ヘルス
「一人暮らしの人は死亡リスクが高い」 韓国の研究チームが発表
一人暮らしの人は家族と同居している人に比べ、65歳以前に死亡する確率が35-43%高いという研究結果が出た。 韓国の疾病管理庁国立保健研究院は1日、このような内容の研究結果を国際学術誌『メイヨー・クリニック紀要』で発表したと明らかにした。研究は国立保健研究院の支援を受け、ユン・ジェスン、イ・ジュンヨプ、イ・スンファン、ハン・ギョンドの共同研究チームが進めた。

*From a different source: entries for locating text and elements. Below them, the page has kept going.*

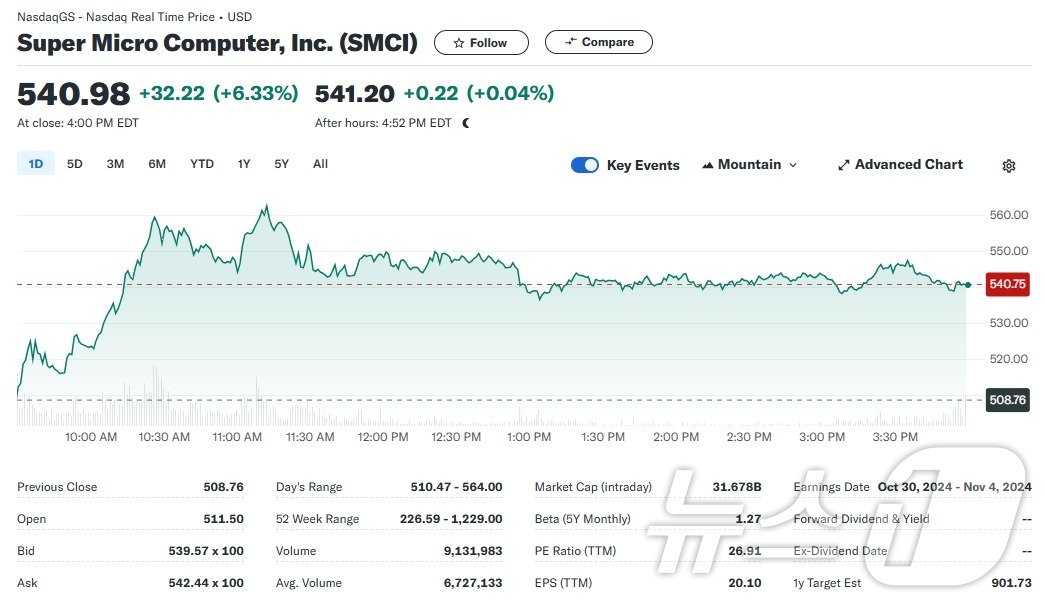Click the 508.76 previous close marker
The width and height of the screenshot is (1045, 605).
click(1007, 400)
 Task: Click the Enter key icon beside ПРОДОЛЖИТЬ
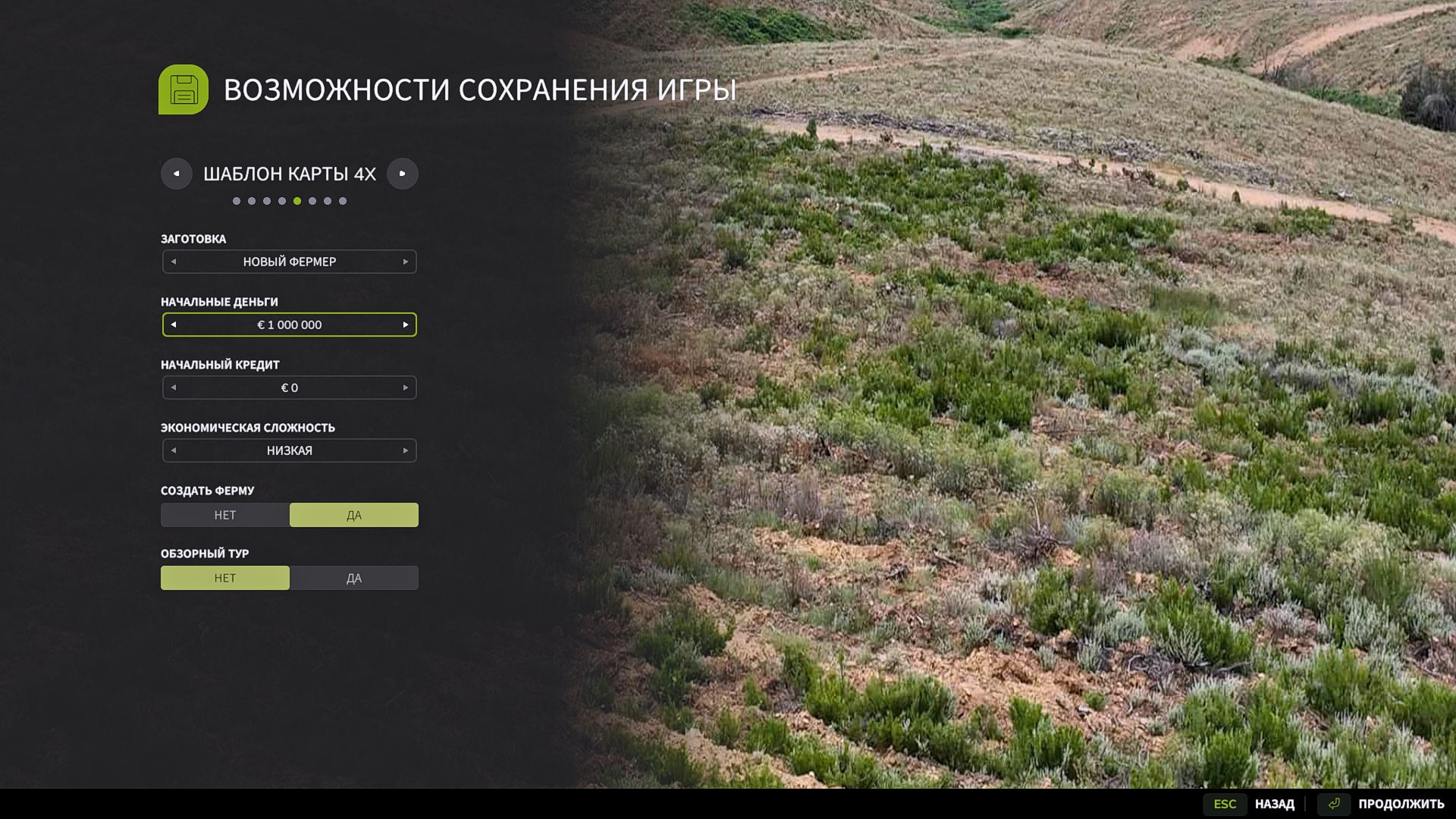[1334, 804]

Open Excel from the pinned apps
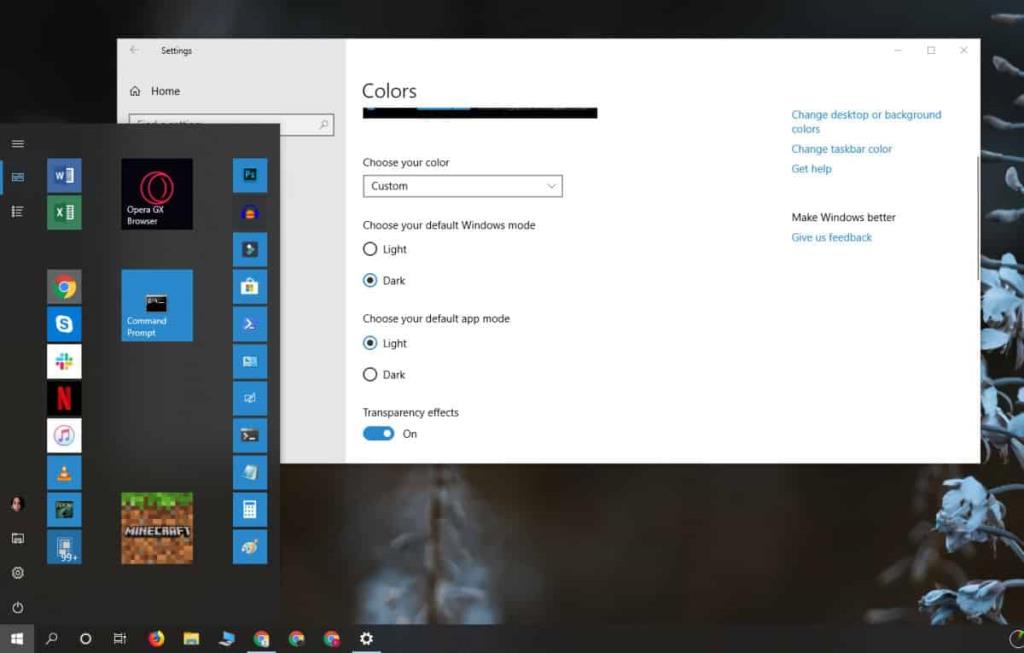(64, 210)
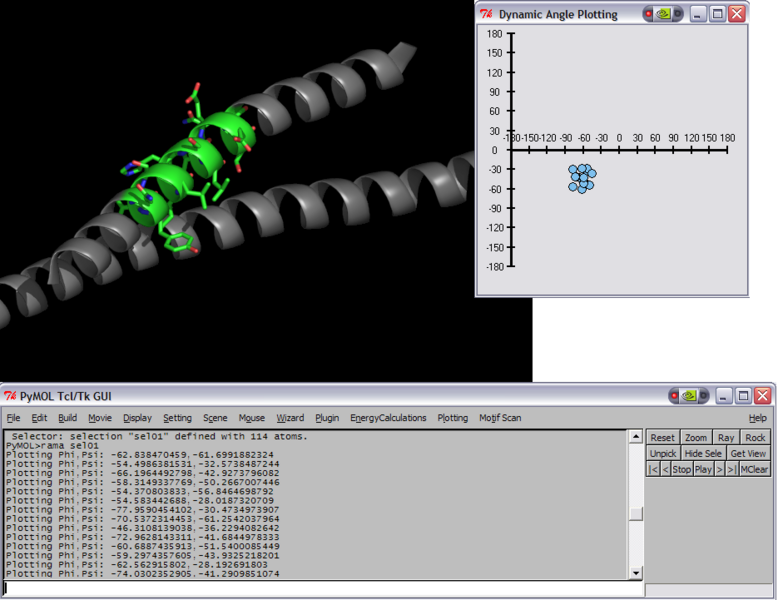Open the Plotting menu
The height and width of the screenshot is (600, 778).
452,418
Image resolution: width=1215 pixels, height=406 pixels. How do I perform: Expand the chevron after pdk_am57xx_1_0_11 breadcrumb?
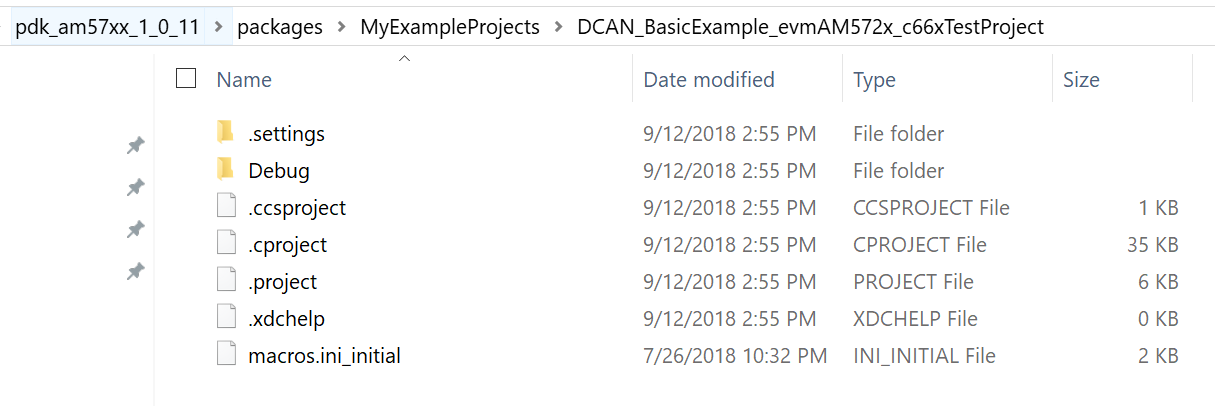click(x=219, y=27)
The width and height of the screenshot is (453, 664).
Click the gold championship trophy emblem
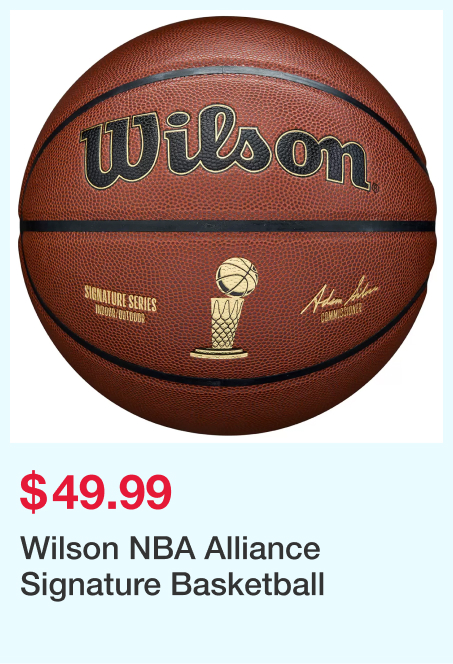pos(224,308)

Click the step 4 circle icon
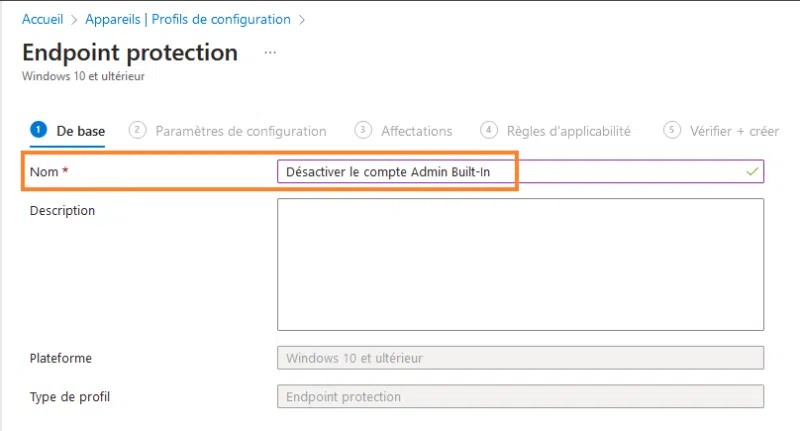pos(489,130)
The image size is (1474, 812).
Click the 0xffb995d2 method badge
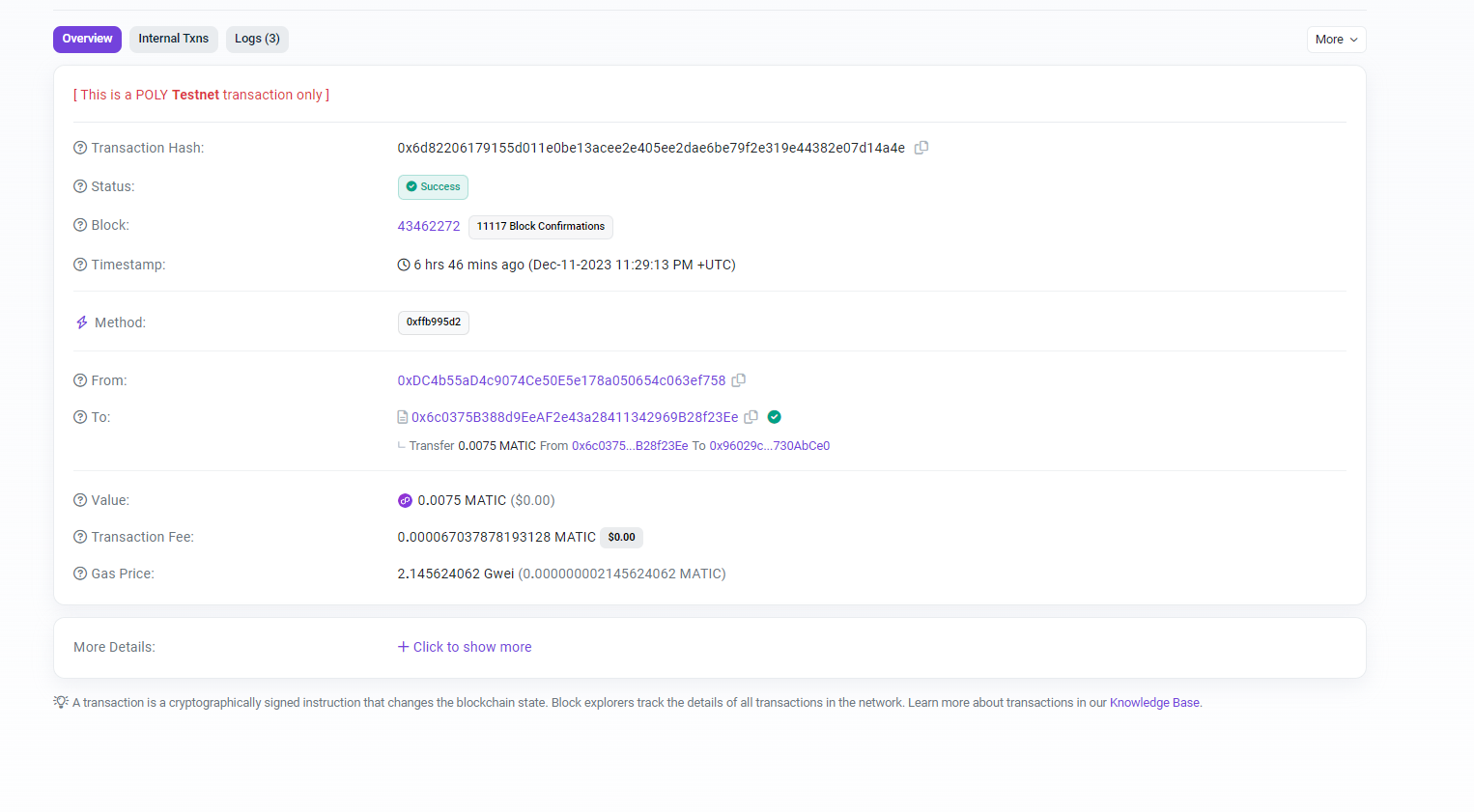coord(433,322)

研究チームは2006年から2021年までの15年間、韓国の国民健康保険公団のデータ(244万人)とUKバイオバンク(50万人)の資料を活用し、単身世帯の健康リスクを分析した。▶一人で食事する高齢者ほど身体的な老化スピードが速い
分析の結果、家族と同居する場合に比べ、単身世帯の死亡リスクは韓国で25%、英国で23%高かった。特に単身世帯は65歳以前に死亡する「早期死亡リスク」が韓国で35%、英国では43%高かった。5年以上一人暮らしを続けると死亡リスクはさらに高まり、家族の数が多いほど死亡リスクは低かった。研究院は「一人で暮らすことで社会的に孤立し、生活習慣が悪化することが健康を損なう原因になるため」と説明した。単身世帯は栄養の偏りがより深刻で、朝食や質の高い睡眠、運動をする割合がより低かったという。 単身世帯の死亡リスクを高めるのには、さまざまな要因が複合的に作用していた。特に、低い所得水準は死亡リスクを高めるのに42.3%も寄与していることが分かった。喫煙は14.8%、孤独感は10.9%、抑うつ状態は6.3%寄与していた。 反対に、生活習慣を是正すると単身世帯の死亡リスクは大幅に低下した。酒やたばこを控え、規則的な運動をするなど健康的な生活習慣を維持している単身世帯は、生活習慣の管理をしていない単身世帯よりも死亡リスク全体で57%、早期死亡リスクは44%まで低下した。 単身世帯は世界的に増加傾向にあり、韓国では昨年、全世帯の36.1%を占めた。研究院は「単身世帯であっても健康的な生活習慣を維持すれば、一人で暮らすことで生じる問題点の相当部分を克服できる」と主張した。